**Task to complete:** What follows is a set of records; repeat all of them exactly.

Data extracted from a collection
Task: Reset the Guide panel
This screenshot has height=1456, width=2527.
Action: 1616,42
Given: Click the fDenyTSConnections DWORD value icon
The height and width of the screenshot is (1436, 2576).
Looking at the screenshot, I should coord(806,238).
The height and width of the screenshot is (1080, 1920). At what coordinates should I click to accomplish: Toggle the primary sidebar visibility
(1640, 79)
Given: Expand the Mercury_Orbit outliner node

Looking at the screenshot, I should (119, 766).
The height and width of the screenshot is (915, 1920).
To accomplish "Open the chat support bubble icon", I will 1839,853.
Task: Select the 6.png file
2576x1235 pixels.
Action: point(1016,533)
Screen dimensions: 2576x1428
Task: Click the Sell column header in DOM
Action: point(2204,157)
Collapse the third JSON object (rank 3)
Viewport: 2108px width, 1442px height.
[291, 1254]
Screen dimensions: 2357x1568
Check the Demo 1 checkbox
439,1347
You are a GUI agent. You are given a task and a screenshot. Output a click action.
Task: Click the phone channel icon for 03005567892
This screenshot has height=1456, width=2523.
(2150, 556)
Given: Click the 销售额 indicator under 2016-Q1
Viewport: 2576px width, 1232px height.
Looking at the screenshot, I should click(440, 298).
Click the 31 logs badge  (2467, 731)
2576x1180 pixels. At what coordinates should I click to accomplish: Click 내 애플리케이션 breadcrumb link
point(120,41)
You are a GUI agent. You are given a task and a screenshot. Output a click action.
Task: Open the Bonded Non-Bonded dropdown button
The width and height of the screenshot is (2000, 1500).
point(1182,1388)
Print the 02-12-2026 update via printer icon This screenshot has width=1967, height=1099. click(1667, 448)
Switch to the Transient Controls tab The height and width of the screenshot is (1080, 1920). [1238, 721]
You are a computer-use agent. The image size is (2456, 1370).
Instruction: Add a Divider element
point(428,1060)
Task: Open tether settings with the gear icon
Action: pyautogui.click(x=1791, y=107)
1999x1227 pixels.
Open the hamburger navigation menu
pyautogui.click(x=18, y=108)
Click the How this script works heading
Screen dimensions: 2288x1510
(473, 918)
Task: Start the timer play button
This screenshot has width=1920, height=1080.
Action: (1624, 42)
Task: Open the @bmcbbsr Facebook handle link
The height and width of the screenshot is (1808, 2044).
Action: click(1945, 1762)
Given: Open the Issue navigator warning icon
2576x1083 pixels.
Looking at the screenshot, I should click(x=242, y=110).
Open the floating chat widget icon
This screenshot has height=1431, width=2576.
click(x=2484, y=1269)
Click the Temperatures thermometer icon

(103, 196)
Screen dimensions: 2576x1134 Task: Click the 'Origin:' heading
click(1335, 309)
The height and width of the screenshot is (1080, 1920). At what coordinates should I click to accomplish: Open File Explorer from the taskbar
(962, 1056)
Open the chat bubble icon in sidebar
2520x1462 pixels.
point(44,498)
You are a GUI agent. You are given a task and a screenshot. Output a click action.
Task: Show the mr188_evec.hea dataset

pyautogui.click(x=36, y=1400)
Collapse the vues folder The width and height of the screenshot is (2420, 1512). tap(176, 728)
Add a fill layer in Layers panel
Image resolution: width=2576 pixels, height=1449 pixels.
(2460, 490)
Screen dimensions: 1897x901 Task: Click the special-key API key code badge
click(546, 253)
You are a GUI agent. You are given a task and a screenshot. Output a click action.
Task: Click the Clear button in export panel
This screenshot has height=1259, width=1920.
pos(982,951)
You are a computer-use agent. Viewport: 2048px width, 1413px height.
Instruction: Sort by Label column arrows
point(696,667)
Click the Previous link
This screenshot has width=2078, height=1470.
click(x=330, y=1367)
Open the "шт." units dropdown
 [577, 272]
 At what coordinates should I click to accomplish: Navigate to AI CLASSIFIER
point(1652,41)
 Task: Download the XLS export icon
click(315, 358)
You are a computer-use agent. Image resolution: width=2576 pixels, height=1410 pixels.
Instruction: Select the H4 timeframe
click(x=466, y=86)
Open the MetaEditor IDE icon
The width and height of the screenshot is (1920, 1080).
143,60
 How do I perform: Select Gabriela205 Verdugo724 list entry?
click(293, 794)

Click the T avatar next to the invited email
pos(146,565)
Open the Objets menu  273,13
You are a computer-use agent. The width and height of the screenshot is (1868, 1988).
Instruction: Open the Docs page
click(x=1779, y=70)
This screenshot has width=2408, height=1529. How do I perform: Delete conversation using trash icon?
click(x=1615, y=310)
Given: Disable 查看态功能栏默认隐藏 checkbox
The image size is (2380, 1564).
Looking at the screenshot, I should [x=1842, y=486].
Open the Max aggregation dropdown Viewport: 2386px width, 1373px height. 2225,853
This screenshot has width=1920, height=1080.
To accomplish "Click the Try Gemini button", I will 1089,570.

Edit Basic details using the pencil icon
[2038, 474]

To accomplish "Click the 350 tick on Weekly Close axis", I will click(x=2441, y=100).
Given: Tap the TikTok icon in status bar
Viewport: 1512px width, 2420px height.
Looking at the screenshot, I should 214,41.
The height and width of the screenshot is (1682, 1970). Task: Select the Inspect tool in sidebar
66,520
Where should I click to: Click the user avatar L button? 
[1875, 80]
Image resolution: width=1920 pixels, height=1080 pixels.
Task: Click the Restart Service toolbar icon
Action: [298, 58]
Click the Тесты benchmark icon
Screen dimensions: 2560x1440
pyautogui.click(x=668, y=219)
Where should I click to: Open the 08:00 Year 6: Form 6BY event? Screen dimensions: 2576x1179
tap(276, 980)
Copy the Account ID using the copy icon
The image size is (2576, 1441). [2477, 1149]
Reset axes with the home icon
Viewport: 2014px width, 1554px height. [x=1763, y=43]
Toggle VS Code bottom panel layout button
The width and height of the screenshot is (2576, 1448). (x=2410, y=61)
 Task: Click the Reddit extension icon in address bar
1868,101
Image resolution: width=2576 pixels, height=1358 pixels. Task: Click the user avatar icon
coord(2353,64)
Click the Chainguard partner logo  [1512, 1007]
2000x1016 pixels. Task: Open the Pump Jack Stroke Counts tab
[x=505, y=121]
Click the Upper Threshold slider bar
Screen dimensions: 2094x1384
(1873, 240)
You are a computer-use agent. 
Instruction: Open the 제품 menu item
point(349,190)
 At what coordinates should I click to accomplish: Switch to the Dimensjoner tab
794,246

**Answer to this task:**
Task: Reset the Guide panel
This screenshot has height=1456, width=2527.
Action: 1616,42
Given: Click the fDenyTSConnections DWORD value icon
The height and width of the screenshot is (1436, 2576).
Looking at the screenshot, I should coord(806,238).
The height and width of the screenshot is (1080, 1920). At what coordinates should I click to accomplish: Toggle the primary sidebar visibility
(1640, 79)
Given: Expand the Mercury_Orbit outliner node

Looking at the screenshot, I should (119, 766).
The height and width of the screenshot is (915, 1920).
To accomplish "Open the chat support bubble icon", I will 1839,853.
Task: Select the 6.png file
2576x1235 pixels.
Action: point(1016,533)
Screen dimensions: 2576x1428
Task: Click the Sell column header in DOM
Action: point(2204,157)
Collapse the third JSON object (rank 3)
Viewport: 2108px width, 1442px height.
[291, 1254]
Screen dimensions: 2357x1568
Check the Demo 1 checkbox
439,1347
You are a GUI agent. You are given a task and a screenshot. Output a click action.
Task: Click the phone channel icon for 03005567892
This screenshot has height=1456, width=2523.
(2150, 556)
Given: Click the 销售额 indicator under 2016-Q1
Viewport: 2576px width, 1232px height.
Looking at the screenshot, I should click(440, 298).
Click the 31 logs badge  (2467, 731)
2576x1180 pixels. At what coordinates should I click to accomplish: Click 내 애플리케이션 breadcrumb link
point(120,41)
You are a GUI agent. You are given a task and a screenshot. Output a click action.
Task: Open the Bonded Non-Bonded dropdown button
The width and height of the screenshot is (2000, 1500).
point(1182,1388)
Print the 02-12-2026 update via printer icon This screenshot has width=1967, height=1099. click(1667, 448)
Switch to the Transient Controls tab The height and width of the screenshot is (1080, 1920). [1238, 721]
You are a computer-use agent. The image size is (2456, 1370).
Instruction: Add a Divider element
point(428,1060)
Task: Open tether settings with the gear icon
Action: pyautogui.click(x=1791, y=107)
1999x1227 pixels.
Open the hamburger navigation menu
pyautogui.click(x=18, y=108)
Click the How this script works heading
Screen dimensions: 2288x1510
(473, 918)
Task: Start the timer play button
This screenshot has width=1920, height=1080.
Action: (1624, 42)
Task: Open the @bmcbbsr Facebook handle link
The height and width of the screenshot is (1808, 2044).
Action: click(1945, 1762)
Given: Open the Issue navigator warning icon
2576x1083 pixels.
Looking at the screenshot, I should click(x=242, y=110).
Open the floating chat widget icon
This screenshot has height=1431, width=2576.
click(x=2484, y=1269)
Click the Temperatures thermometer icon

(103, 196)
Screen dimensions: 2576x1134 Task: Click the 'Origin:' heading
click(1335, 309)
The height and width of the screenshot is (1080, 1920). At what coordinates should I click to accomplish: Open File Explorer from the taskbar
(962, 1056)
Open the chat bubble icon in sidebar
2520x1462 pixels.
point(44,498)
You are a GUI agent. You are given a task and a screenshot. Output a click action.
Task: Show the mr188_evec.hea dataset

pyautogui.click(x=36, y=1400)
Collapse the vues folder The width and height of the screenshot is (2420, 1512). tap(176, 728)
Add a fill layer in Layers panel
Image resolution: width=2576 pixels, height=1449 pixels.
(2460, 490)
Screen dimensions: 1897x901 Task: Click the special-key API key code badge
click(546, 253)
You are a GUI agent. You are given a task and a screenshot. Output a click action.
Task: Click the Clear button in export panel
This screenshot has height=1259, width=1920.
pos(982,951)
You are a computer-use agent. Viewport: 2048px width, 1413px height.
Instruction: Sort by Label column arrows
point(696,667)
Click the Previous link
This screenshot has width=2078, height=1470.
click(x=330, y=1367)
Open the "шт." units dropdown
 [577, 272]
 At what coordinates should I click to accomplish: Navigate to AI CLASSIFIER
point(1652,41)
 Task: Download the XLS export icon
click(315, 358)
You are a computer-use agent. Image resolution: width=2576 pixels, height=1410 pixels.
Instruction: Select the H4 timeframe
click(x=466, y=86)
Open the MetaEditor IDE icon
The width and height of the screenshot is (1920, 1080).
143,60
 How do I perform: Select Gabriela205 Verdugo724 list entry?
click(293, 794)

Click the T avatar next to the invited email
pos(146,565)
Open the Objets menu  273,13
You are a computer-use agent. The width and height of the screenshot is (1868, 1988).
Instruction: Open the Docs page
click(x=1779, y=70)
This screenshot has width=2408, height=1529. How do I perform: Delete conversation using trash icon?
click(x=1615, y=310)
Given: Disable 查看态功能栏默认隐藏 checkbox
The image size is (2380, 1564).
Looking at the screenshot, I should [x=1842, y=486].
Open the Max aggregation dropdown Viewport: 2386px width, 1373px height. 2225,853
This screenshot has width=1920, height=1080.
To accomplish "Click the Try Gemini button", I will 1089,570.

Edit Basic details using the pencil icon
[2038, 474]

To accomplish "Click the 350 tick on Weekly Close axis", I will click(x=2441, y=100).
Given: Tap the TikTok icon in status bar
Viewport: 1512px width, 2420px height.
Looking at the screenshot, I should 214,41.
The height and width of the screenshot is (1682, 1970). Task: Select the Inspect tool in sidebar
66,520
Where should I click to: Click the user avatar L button? 
[1875, 80]
Image resolution: width=1920 pixels, height=1080 pixels.
Task: Click the Restart Service toolbar icon
Action: [298, 58]
Click the Тесты benchmark icon
Screen dimensions: 2560x1440
pyautogui.click(x=668, y=219)
Where should I click to: Open the 08:00 Year 6: Form 6BY event? Screen dimensions: 2576x1179
tap(276, 980)
Copy the Account ID using the copy icon
The image size is (2576, 1441). [2477, 1149]
Reset axes with the home icon
Viewport: 2014px width, 1554px height. [x=1763, y=43]
Toggle VS Code bottom panel layout button
The width and height of the screenshot is (2576, 1448). (x=2410, y=61)
 Task: Click the Reddit extension icon in address bar
1868,101
Image resolution: width=2576 pixels, height=1358 pixels. Task: Click the user avatar icon
coord(2353,64)
Click the Chainguard partner logo  [1512, 1007]
2000x1016 pixels. Task: Open the Pump Jack Stroke Counts tab
[x=505, y=121]
Click the Upper Threshold slider bar
Screen dimensions: 2094x1384
(1873, 240)
You are a computer-use agent. 
Instruction: Open the 제품 menu item
point(349,190)
 At what coordinates should I click to accomplish: Switch to the Dimensjoner tab
794,246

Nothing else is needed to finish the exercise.